In order to establish a long term urban research facility Newcastle University is looking to bring together new and existing data that includes the urban climate, air quality, pedestrian and traffic flows as well as hydraulic flows. These new data sources will come from a number of sources, one of which will be a system of new sensors set-up around Newcastle. The particular sensors that are going to be used are waspmotes developed by Libelium, sensor devices specially oriented to developers. They work with different protocols (ZigBee, Bluetooth and GPRS) as well as a variety of frequencies (2.4GHz, 868MHz and 900MHz). More than 50 sensors can be connected with these devices with the measurements and frequency configured manually. The sensors can take a number of readings such as the concentration of different gases, temperature, liquid level, weight, pressure, humidity, luminosity, accelerometer, soil moisture and solar radiation.

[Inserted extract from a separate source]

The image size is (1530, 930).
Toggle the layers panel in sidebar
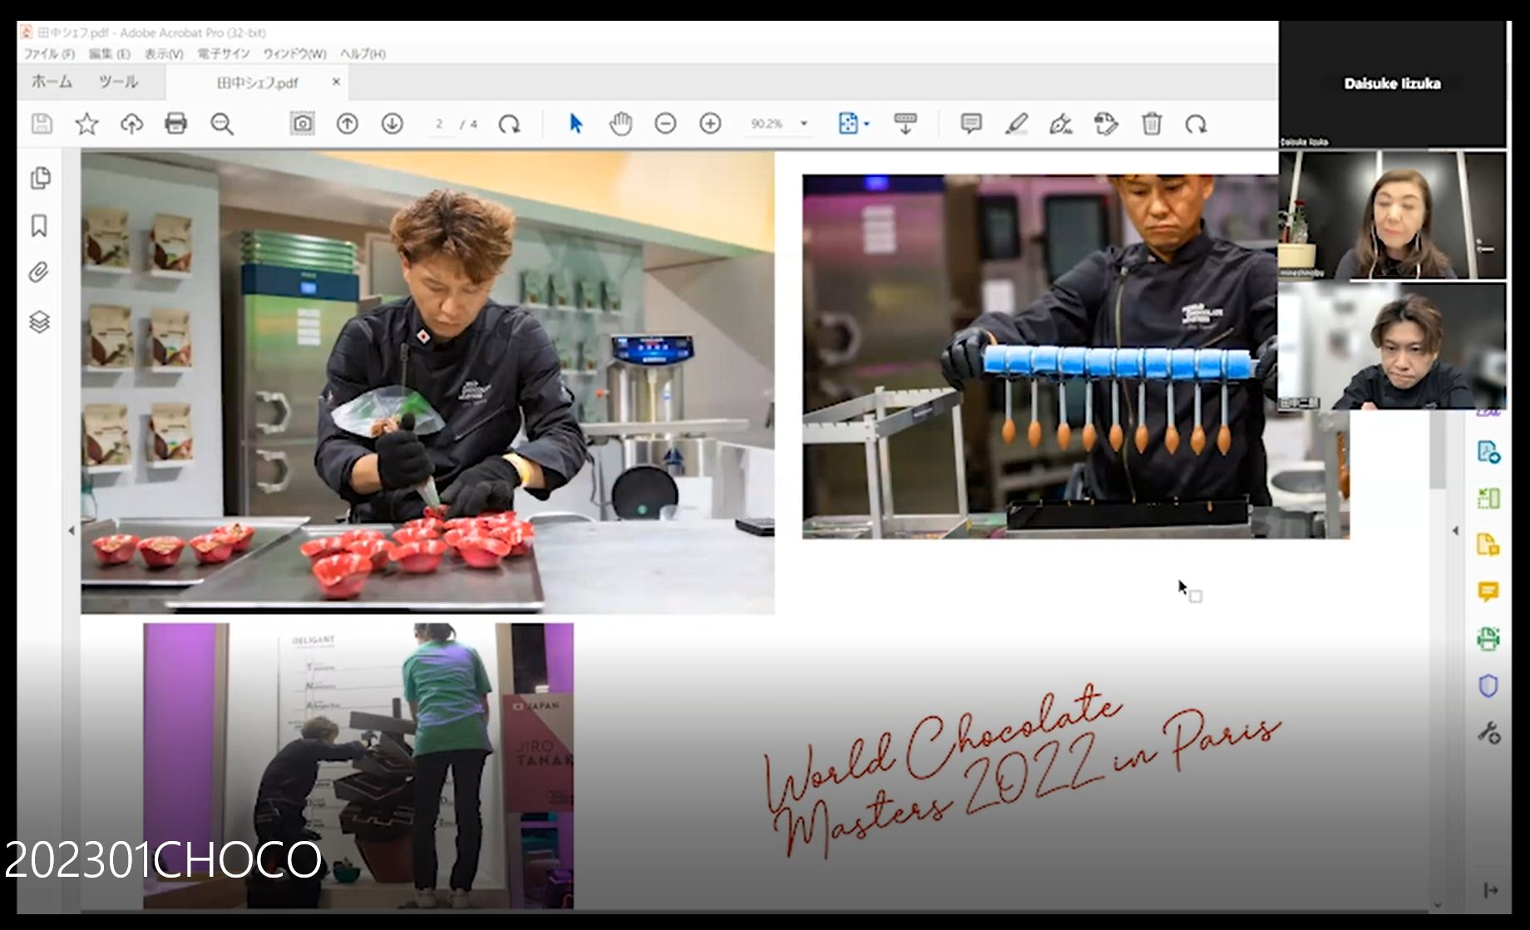(39, 322)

Thus, as part of my role as a research assistant on this project I was sent along to a training course learning how to write the code to configure these devices. The training course took place in Zaragoza, Spain at Libelium HQ.
It consisted of 4 days of demonstrations and exercises getting familiar with the equipment and how to use them. These ranged from getting the waspmote to send “hello world” to a gateway (a USB device that receives messages and prints them to the screen) all the way through to sensing nearby Bluetooth devices then sending these to a database. We were also taught “clever” uses of the sensors like using the internal accelerometer to detect whether the device had fallen or was being stolen (attach a GPS and a SIM card and you can get it to text you the thief’s location!).
At the end of the training course we were shown their next generation of sensors; the Plug and Sense. These require very little development work as the devices come already mounted in a box and the user just has to attach the relevant sensor probe and then use the code generator to set the recordings taken and frequency at which they are taken.
Since returning I have started to develop a weather station using a waspmote, an agriculture board and weather sensors such as a rain gauge, an anemometer and a temperature gauge.
My cluttered desk whilst developing the weather station
Despite initial setbacks, like recording monsoon like conditions whilst inside, I was able to get it set up and feeding into a postgres database. From this, I set-up a simple webmap using the database along with django to display the location of the sensor and the data feed.
The first version of web map and data feed
The aim is now to develop more sensors and deploy these in more meaningful places (not everybody just wants to know the temperature in my office) around the University campus and wider city.